Excerpt provided
↓

Elected officials and environmental advocates are poised to ask the city tough questions in the wake of a news report asserting that New Yorkers are likely consuming trace amounts of pharmaceuticals when they drink from the local water supply.

The report contends that traces of at least 15 pharmaceuticals or their byproducts — including hormones and mood stabilizers — have been discovered in the upstate watersheds that provide drinking water to the city, and that New York’s drinking water has never been tested for pharmaceuticals.

“This is very alarming,” a member of the City Council’s Committee on Environmental Protection, Peter Vallone of Queens, said. “Rather than sit back and be informed about this, New York City should have been proactive. I would hope we institute some sort of testing as soon as possible.”

Following requests for comment regarding the report by the Associated Press, the New York City Department of Environmental Protection released a statement yesterday afternoon acknowledging concerns about the issue: “Though nothing in the information we’ve seen presents a risk to this water supply, we understand and take very seriously public concerns about pharmaceuticals in drinking water and continue to closely monitor this emerging national issue, in cooperation with the New York City Department of Health and Mental Hygiene. DEP and DOHMH are working together to develop an education program about the best disposal methods for medications, targeting both watershed communities and city residents, and to consider appropriate next steps.”

↑

Dataset records

↓

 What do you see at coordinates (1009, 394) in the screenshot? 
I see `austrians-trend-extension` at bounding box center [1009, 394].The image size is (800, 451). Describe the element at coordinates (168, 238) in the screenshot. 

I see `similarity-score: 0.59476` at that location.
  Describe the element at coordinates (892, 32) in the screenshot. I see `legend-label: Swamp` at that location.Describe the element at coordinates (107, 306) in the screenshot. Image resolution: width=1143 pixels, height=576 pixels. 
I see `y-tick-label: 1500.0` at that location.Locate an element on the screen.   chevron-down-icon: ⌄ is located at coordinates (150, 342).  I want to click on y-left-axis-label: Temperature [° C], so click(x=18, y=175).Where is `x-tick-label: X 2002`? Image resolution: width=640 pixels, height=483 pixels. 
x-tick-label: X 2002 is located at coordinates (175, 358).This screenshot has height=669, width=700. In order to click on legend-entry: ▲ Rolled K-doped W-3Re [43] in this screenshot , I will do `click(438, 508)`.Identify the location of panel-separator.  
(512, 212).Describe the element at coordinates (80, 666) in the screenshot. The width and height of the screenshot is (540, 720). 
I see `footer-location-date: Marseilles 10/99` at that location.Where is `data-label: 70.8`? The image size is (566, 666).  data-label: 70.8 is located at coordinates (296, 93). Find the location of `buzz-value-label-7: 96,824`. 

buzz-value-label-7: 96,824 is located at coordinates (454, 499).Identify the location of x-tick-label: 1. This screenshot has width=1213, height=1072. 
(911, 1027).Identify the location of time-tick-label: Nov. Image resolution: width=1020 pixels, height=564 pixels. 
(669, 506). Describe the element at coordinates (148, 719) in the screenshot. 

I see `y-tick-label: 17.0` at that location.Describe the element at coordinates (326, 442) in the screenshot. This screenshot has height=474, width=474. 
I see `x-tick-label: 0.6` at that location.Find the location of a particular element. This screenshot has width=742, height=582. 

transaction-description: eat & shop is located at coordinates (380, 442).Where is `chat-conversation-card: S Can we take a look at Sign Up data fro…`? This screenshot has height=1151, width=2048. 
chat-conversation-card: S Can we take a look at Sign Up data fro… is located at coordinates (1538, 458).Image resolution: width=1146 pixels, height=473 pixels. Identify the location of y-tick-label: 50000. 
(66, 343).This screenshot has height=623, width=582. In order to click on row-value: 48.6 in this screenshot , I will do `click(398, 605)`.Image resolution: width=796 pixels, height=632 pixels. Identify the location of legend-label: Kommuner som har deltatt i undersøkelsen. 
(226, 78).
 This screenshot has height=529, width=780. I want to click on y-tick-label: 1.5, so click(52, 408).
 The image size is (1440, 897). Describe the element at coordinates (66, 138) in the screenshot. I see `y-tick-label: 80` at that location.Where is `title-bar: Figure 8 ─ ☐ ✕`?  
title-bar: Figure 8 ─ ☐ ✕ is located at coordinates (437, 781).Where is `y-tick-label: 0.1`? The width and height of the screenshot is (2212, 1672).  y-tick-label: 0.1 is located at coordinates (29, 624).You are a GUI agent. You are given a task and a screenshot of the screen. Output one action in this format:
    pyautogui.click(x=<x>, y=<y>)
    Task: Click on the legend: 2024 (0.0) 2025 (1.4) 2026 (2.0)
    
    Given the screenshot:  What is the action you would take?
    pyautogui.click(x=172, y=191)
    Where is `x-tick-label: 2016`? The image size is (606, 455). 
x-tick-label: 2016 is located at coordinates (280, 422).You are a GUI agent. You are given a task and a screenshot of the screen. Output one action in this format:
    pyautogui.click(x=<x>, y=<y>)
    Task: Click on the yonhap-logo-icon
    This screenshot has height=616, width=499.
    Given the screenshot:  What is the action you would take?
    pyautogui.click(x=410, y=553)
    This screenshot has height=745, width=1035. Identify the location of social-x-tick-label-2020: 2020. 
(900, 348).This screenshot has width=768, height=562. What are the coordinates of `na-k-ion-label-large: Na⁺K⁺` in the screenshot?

↑

Exercises
a: Repeat everything in the excerpt on pharmaceuticals in New York City's drinking water from "Elected officials and" down to "tested for pharmaceuticals.", word for word.
b: According to the excerpt on pharmaceuticals in New York City's drinking water, how many pharmaceuticals or their byproducts were reportedly found in the upstate watersheds?
c: Resume the excerpt on pharmaceuticals in New York City's drinking water from the point where it stops.
The data above bears no relation to the excerpt on pharmaceuticals in New York City's drinking water.

Answer set
a:
Elected officials and environmental advocates are poised to ask the city tough questions in the wake of a news report asserting that New Yorkers are likely consuming trace amounts of pharmaceuticals when they drink from the local water supply.

The report contends that traces of at least 15 pharmaceuticals or their byproducts — including hormones and mood stabilizers — have been discovered in the upstate watersheds that provide drinking water to the city, and that New York’s drinking water has never been tested for pharmaceuticals.

b: At least 15 pharmaceuticals or their byproducts.

c:
The chairman of the council’s Committee on Environmental Protection, James Gennaro of Queens, said the federal government and the state government should first address the issue by undertaking a risk assessment.

“Once we have an understanding of the risks, than we can figure out how to deal with the problem,” he said.

The report points out that while the quantity of pharmaceuticals found in the watersheds is minute and has not been proved to be harmful to humans, a study found that feminized male flounder in Jamaica Bay were likely affected by discharged pharmaceuticals containing forms of estrogen.

A state senator who is a member of the state Senate Committee on Environmental Conservation, José Serrano of the Bronx, said he was especially concerned about how pharmaceuticals could affect young people drinking the water supply. The policy director for Riverkeeper, an environmental organization that advocates for protecting the city’s drinking water, Lisa Rainwater, said that with more people using increasing amounts of pharmaceuticals, the issue is likely to become one of the country’s most important environmental concerns moving forward.